Every now and then he can't resist the temptation to exaggerate data drawing from anti-USA propaganda. For example, he claims that the 1998 USA strike on a pharmaceutical factory in Sudan caused "several tens of thousands of deaths". He doesn't mention any source for such a dramatic statement. It turns out that sentence is what the German ambassador in Sudan wrote at the time: that the factory produced 90% of the medicines of Sudan, and scarcity of medicines such as malaria pills could result in "tens of thousands of deaths". That was just an educated guess. Chomsky does not mention that no humanitarian agency operating in Sudan (such as Oxfam and Medecins sans Frontieres) have ever reported an unusual increase in deaths: are they all part of a CIA cover-up? (There is no doubt that the bombing was a major blunder and totally illegal under international law, but that's another story). Nor does Chomsky mention that Dick Clarke, the anti-terrorism czar fired by George W Bush who is hardly a suspect of USA imperial ambitions given his outspoken criticism of the government, approved the bombing. Chomsky's point is that the bombing was part of a worldwide multi-decade design to impose USA control over other countries. It seems to me that, instead, it was simply bad judgment by some USA bureaucrats who worked for president Bill Clinton (a president who was maybe eager to deflect attention from his sex scandals). Nothing in the dynamics of the decision leads to the conclusion that the bombing was part of a larger imperial ambition. But that's precisely the point that Chomsky wants you to bring home.

Multiply by 100 and you get the purpose of this book.

Chomsky argues that the growing wealth gap caused by globalization will pose a threat to interests of the USA in its puppet states around the world, and this explains the USA's military strategy. Alas, the most dramatic wealth gaps are being created in countries such as China and Russia, that don't quite fit the definition of "USA puppet states". Furthermore, Chomsky does not mention that globalization has dramatically improved the conditions of the vast majority of people in the developing world and greatly reduced the number of wars (the number of people killed in wars has declined dramatically since the end of the Cold War). There might be downsides to globalization, but a few superficial and inaccurate lines do not do justice to the phenomenon.

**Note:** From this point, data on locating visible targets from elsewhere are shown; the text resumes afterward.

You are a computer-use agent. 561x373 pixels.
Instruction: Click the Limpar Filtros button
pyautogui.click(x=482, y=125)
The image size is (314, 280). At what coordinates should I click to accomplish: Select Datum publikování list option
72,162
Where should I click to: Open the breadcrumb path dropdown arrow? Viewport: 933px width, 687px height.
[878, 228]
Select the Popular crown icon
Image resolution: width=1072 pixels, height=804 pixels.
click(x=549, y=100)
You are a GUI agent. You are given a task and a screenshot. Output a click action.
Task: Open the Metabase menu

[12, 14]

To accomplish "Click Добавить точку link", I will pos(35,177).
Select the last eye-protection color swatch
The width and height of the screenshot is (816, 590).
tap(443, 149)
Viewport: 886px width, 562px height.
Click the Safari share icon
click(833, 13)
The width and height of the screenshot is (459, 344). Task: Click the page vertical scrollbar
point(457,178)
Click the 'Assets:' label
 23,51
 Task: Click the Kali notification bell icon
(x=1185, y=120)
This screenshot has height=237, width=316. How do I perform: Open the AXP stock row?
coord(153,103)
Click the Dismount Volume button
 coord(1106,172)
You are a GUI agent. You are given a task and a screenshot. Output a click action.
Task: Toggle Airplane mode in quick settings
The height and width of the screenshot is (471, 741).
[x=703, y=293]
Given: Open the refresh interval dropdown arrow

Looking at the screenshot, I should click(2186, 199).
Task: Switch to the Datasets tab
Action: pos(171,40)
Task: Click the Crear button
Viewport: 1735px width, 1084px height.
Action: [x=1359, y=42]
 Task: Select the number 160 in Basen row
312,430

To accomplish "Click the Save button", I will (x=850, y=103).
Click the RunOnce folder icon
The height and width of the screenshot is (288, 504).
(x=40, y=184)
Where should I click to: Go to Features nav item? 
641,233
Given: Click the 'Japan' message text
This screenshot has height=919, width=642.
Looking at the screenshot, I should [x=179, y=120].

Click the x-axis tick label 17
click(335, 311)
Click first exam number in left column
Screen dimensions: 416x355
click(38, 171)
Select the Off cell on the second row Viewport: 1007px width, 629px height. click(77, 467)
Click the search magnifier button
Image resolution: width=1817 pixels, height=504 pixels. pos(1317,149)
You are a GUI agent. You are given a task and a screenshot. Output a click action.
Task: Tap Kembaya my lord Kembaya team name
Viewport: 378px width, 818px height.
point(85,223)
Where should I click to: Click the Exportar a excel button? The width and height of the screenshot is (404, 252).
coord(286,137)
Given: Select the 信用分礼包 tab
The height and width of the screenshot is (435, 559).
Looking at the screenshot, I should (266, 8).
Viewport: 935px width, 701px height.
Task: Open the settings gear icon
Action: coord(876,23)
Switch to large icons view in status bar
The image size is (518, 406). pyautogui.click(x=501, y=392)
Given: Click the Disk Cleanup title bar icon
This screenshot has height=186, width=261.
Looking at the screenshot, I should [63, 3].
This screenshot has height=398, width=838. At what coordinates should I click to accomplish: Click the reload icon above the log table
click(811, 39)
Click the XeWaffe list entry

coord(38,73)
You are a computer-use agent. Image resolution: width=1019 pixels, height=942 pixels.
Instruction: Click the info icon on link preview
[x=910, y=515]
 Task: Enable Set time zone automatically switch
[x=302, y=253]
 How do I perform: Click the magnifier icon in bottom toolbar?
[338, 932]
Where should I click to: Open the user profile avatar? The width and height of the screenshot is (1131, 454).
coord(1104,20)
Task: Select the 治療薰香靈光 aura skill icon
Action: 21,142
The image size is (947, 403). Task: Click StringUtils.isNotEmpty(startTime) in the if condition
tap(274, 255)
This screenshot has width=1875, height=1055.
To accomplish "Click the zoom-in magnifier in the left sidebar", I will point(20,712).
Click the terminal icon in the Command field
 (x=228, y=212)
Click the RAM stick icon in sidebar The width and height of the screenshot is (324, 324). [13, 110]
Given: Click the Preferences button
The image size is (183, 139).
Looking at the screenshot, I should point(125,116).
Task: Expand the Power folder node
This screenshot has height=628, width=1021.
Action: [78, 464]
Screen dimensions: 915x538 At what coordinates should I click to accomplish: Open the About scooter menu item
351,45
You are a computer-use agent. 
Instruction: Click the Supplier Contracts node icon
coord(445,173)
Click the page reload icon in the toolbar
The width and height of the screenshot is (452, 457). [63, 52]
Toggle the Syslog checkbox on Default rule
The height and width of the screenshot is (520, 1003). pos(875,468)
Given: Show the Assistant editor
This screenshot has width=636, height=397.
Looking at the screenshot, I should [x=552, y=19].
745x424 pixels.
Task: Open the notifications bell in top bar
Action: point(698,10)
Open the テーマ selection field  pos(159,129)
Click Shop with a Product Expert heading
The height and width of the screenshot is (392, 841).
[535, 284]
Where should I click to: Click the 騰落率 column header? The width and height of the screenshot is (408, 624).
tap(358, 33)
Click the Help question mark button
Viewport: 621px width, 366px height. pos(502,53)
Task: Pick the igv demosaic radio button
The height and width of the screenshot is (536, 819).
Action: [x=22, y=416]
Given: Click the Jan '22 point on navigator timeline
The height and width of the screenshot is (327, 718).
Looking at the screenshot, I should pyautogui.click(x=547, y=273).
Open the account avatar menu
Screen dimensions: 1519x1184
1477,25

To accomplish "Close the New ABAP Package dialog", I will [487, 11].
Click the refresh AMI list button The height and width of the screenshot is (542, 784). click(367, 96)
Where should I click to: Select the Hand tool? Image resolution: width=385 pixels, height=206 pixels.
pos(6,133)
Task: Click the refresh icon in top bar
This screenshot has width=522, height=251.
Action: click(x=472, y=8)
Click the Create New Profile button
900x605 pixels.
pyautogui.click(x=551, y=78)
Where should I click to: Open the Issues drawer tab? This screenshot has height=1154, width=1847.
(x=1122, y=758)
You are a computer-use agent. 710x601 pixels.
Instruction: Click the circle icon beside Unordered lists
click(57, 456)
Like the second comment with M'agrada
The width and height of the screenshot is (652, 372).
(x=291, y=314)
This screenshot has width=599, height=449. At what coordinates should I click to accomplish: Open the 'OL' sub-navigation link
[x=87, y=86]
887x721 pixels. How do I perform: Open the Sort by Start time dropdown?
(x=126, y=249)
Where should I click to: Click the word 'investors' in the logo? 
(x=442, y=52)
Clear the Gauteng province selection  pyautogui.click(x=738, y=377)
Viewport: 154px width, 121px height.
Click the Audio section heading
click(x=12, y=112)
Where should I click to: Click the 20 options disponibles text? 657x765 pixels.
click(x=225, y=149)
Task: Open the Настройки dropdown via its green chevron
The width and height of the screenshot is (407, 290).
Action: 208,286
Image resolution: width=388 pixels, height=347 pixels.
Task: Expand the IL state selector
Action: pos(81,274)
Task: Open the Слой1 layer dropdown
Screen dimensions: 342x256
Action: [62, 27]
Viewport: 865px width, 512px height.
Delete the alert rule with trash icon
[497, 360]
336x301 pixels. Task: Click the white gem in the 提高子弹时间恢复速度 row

Chomsky claims that the world is more afraid of USA's unbridled power than of "rogue" states like Iran and North Korea going nuclear. It is true that many in the world view the USA as the main rogue state in the world. The USA calls "terrorists" the groups that carry out individual strikes against civilians, but does not call "terrorist" a superpower that created a regime of terror in many developing countries by supporting either brutal dictatorships or fascist guerrillas. Very few people would argue with this point of view. However, everything is relative: very few people would rather live in North Korea or even China or even Russia than in the USA. There's a reason that seems to have escaped Chomsky's mind since he started writing political pamphlets.

Chomsky is a much better thinker when he examines the dynamics of public opinion. He makes a convincing case that the government of a democracy (in which people are free to vent their dissenting opinions) has a stronger need for propaganda than the government of a dictatorship (in which people are afraid to criticize the official policies). As Edward Bernays wrote in 1947, "The engineering of consent is the very essence of the democratic process".